Becoming 911 – The Beginning
I am sitting in my car… it’s 20 minutes before my first shift starts and I am terrified….
And excited…..
All at the same time.
The adrenaline that is already pumping through my body is on high alert and I try various ways of breathing in an attempt to calm my nerves down to a low shake.
I am about to change my entire being. In more ways then I could ever imagine.
To me at this moment I sit in the drivers seat and pull out “My Utmost for His Highest” a small devotional book that I read, before my shift…. Every night for over a year. It steadies my thought’s and keeps me focused.
What they must have thought, of me, on this first day of mine. This lady, starting her life over again and heading into a world that I have prayed for for the last 8 months…. I looked naive. Innocent. Vulnerable. I could only imagine what was going through their brains as I entered the doors…
But first, I needed to figure out how to actually get into the locked doors. My shift would start at 2130 hours and here I am walking up to locked doors with no buzzer or button, not even sure if I parked in the right parking lot.
Would they actually tow my car on the first day?
I finally, using my cell phone, called the main line, talking to a female that transferred me to a supervisor whom listened to me… “It’s me.. my first day today and I am not sure how to get in?”
“We’ll send someone up.”
The look on the person’s face that came up to get me, was telling. While she was very nice and in a hurry to get me in and drop me off into what was the briefing/break/locker room… She had a look of sizing me up… almost as if she was trying to place a bet on how long I would be staying. She was equally in a hurry to get back into this room that was….. Locked…. Leaving me, with many other people sitting at a long table…. Waiting….
It was the beginning.
In more way’s then I can express in one post… it was the beginning.

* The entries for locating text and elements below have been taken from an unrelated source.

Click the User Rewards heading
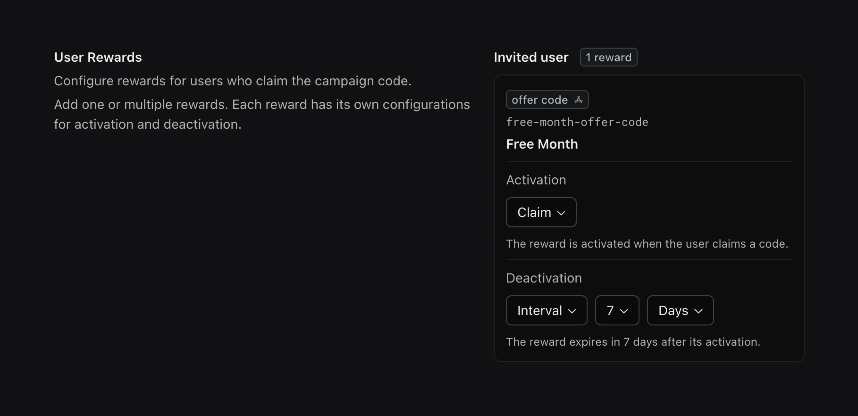 98,57
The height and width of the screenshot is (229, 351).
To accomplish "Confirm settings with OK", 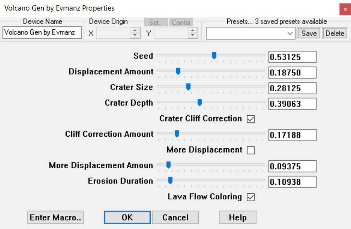I will 127,217.
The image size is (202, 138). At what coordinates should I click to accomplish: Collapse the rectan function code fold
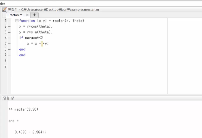(17, 21)
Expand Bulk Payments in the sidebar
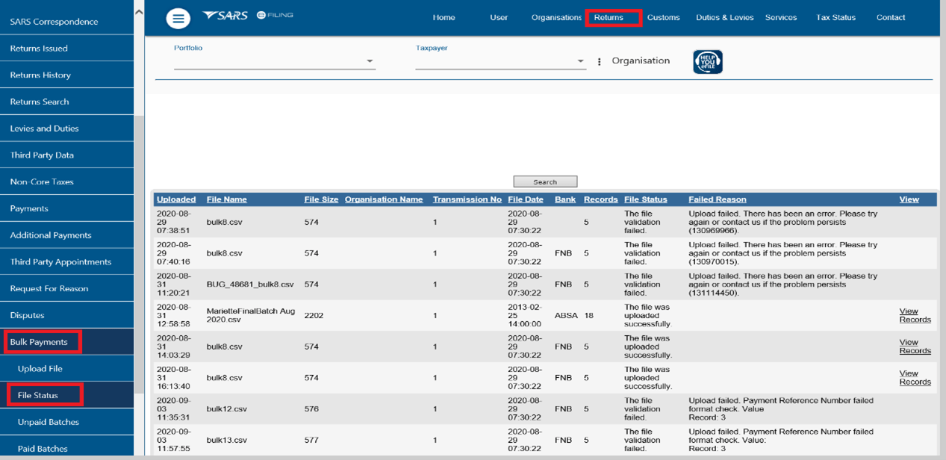946x460 pixels. tap(39, 342)
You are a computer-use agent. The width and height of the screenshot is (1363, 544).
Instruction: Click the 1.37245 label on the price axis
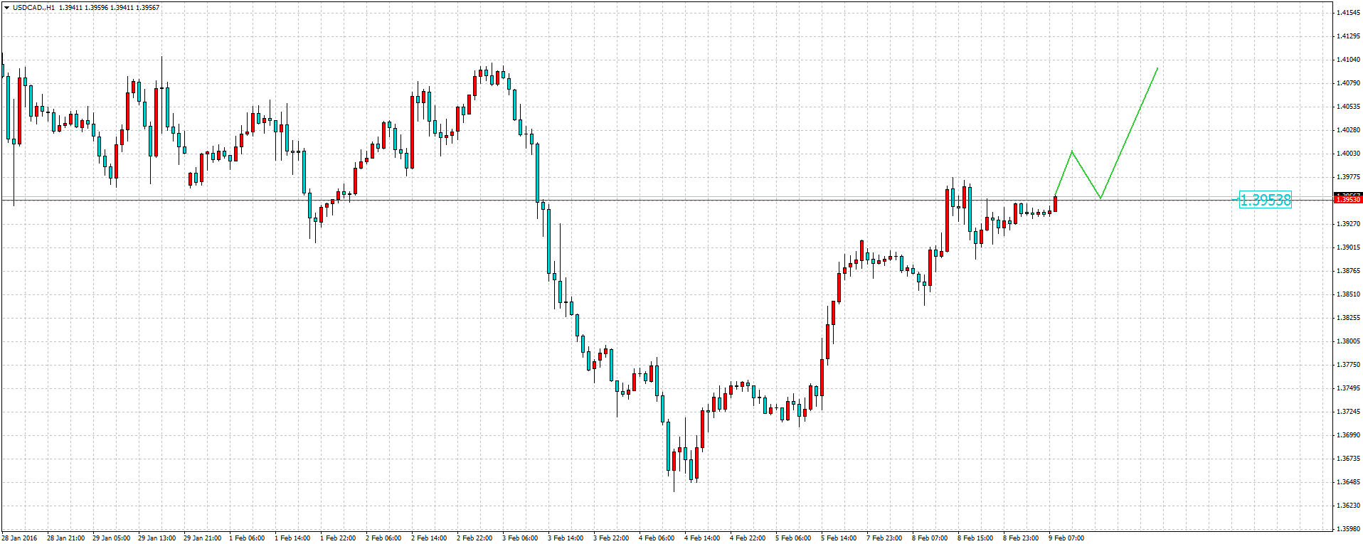[1349, 412]
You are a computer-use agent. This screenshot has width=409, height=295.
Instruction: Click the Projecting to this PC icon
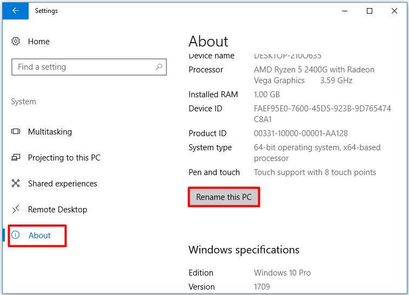[16, 157]
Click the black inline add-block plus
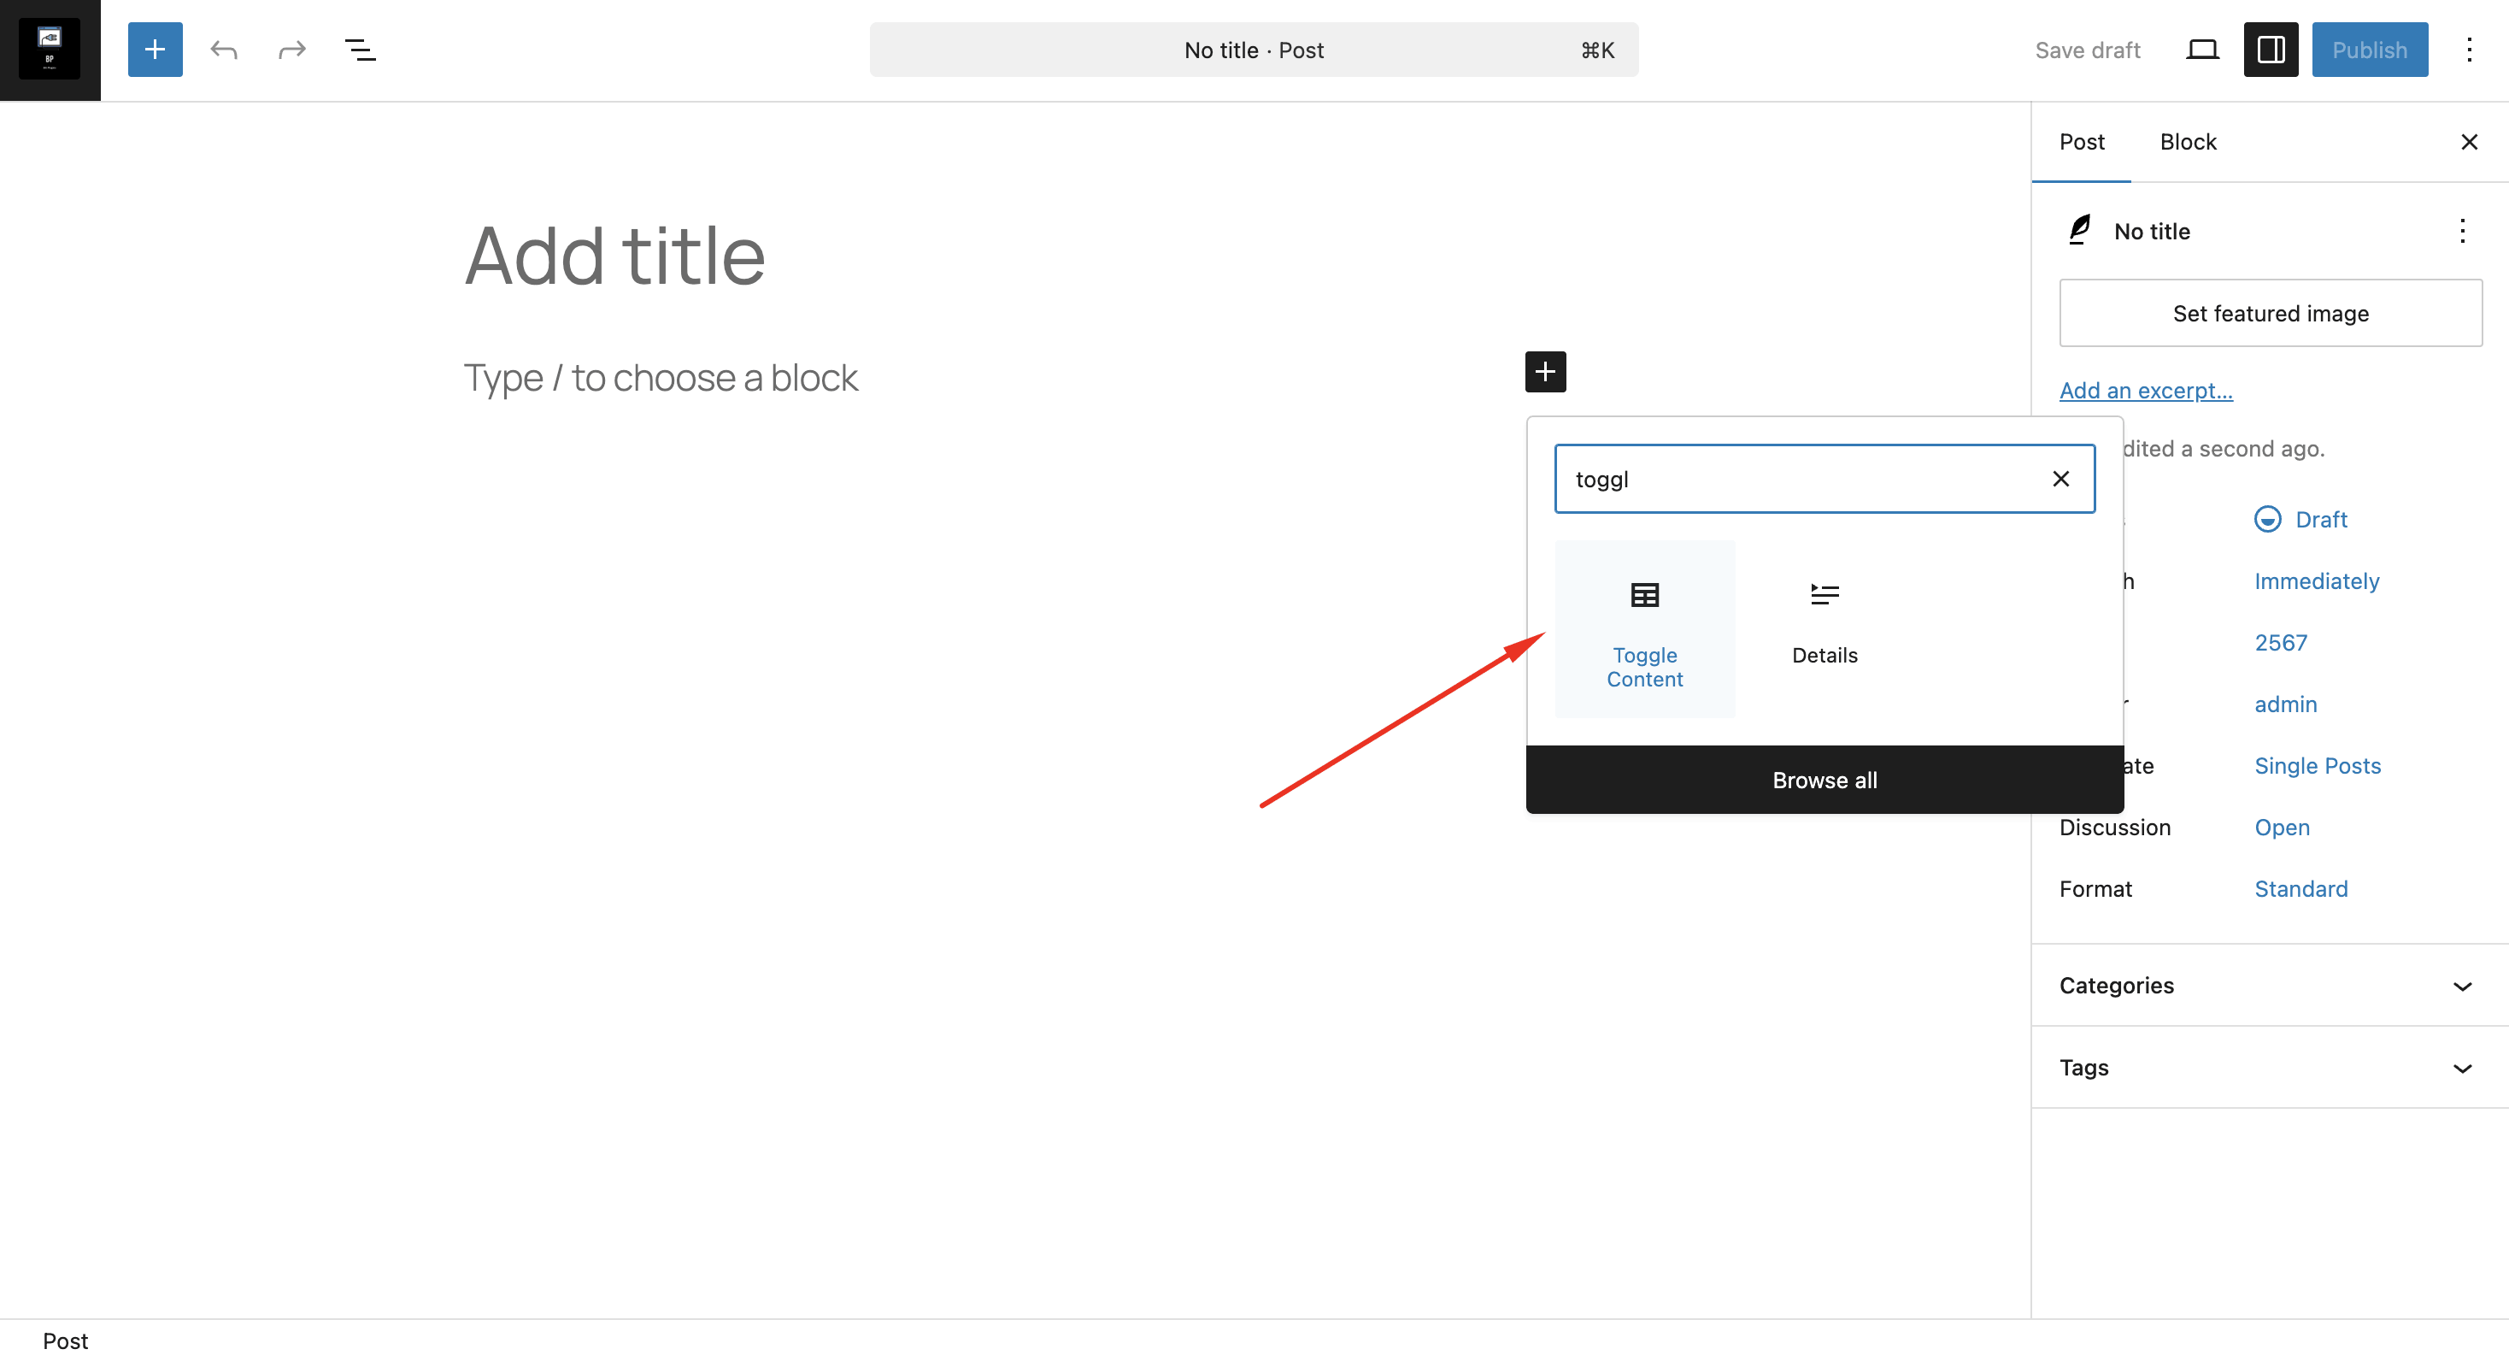This screenshot has width=2509, height=1361. [1545, 372]
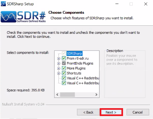Expand the FrontEnds Plugins tree node
The width and height of the screenshot is (153, 119).
tap(59, 63)
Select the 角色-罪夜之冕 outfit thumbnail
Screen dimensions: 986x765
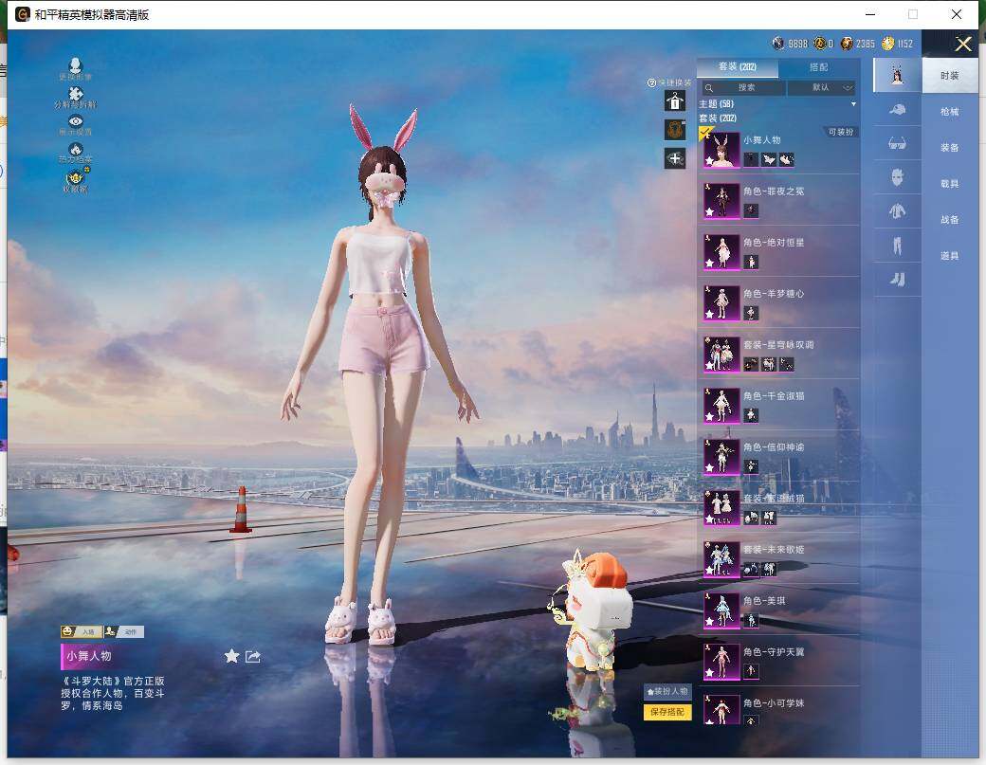[x=721, y=201]
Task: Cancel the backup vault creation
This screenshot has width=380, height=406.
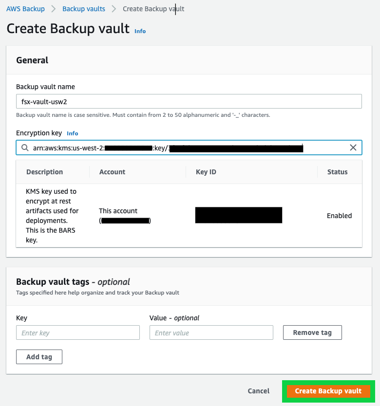Action: point(258,391)
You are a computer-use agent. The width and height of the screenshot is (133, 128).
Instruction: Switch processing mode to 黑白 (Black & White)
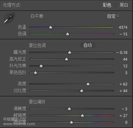point(124,5)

But for all of us, it was a path that everyone has to take if they want to work as a dispatcher in one of the largest cities in California.
Many ask me what it was like? How I liked it.. and the dreaded, rudest question of all… what was the worst call you ever took?
Which by the way…. No one should ever ask that question. Ever.
I will be uncovering it all. What training was like, what the shifts were like, and what my worst calls were like… the funniest calls, the comradery… The backstabbing…. And I won’t hold anything back. I won’t make it like the TV shows you see… or the movies with nice pretty endings…
Because in this line of work… There aren’t pretty endings… in fact, as a 911 dispatcher there are rarely ever endings at all….
So between the posts of book reviews and my thoughts on Christian living, homesteading and Marriage I hope that you will allow me to share brief moments of what it is like…. Training for and being a 911 dispatcher in a large city in California. What it’s like as a Christian bible study leader being thrown into the dark world of evil.. seeing things a normal church going gal could never in her worst day imagine could happen. What it’s like being yelled at one minute about how much of a pig cops are… and 10 minutes later getting that same person on the phone, after he’s been shot, listening to him gutterly breathing and pleading for you to send the officers…. As you spend the next several minutes trying to keep him alive long enough to tell the officers any shred of information as to who did this to him… as you try and get help to his location in hopes they can save his life. All the while, trying to ask him questions… grasping for any type of clue you can put in the call to assist officers in keeping them safe and assisting in capturing the suspect that was bold enough to shoot a gang member while sitting on his own front porch. In the middle of the night….
No… I don’t know if he made it. And for future sanity… you shouldn’t ask, or wonder that question from here on out.
Trust me.
I will tell you that my car was never towed…. And I did, eventually, get a parking pass.
I will label these posts with ‘Becoming 911:’ in the title. For those that don’t want to know the horror of the job… or have worked it and don’t want to relive it… please… bypass these posts if you want.
They won’t be for the faint at heart.
Again…. Trust me!
If you ever read the blog posts from The Dispatcher and Her Officer… One of the Top 10 Police/Dispatcher blogs in the early 2000’s, you will begin to notice a familiar tone. And I welcome you back. The officer may make his presence known from time to time. As he did back in the days… and I will be sharing the prior posts that we loved so well.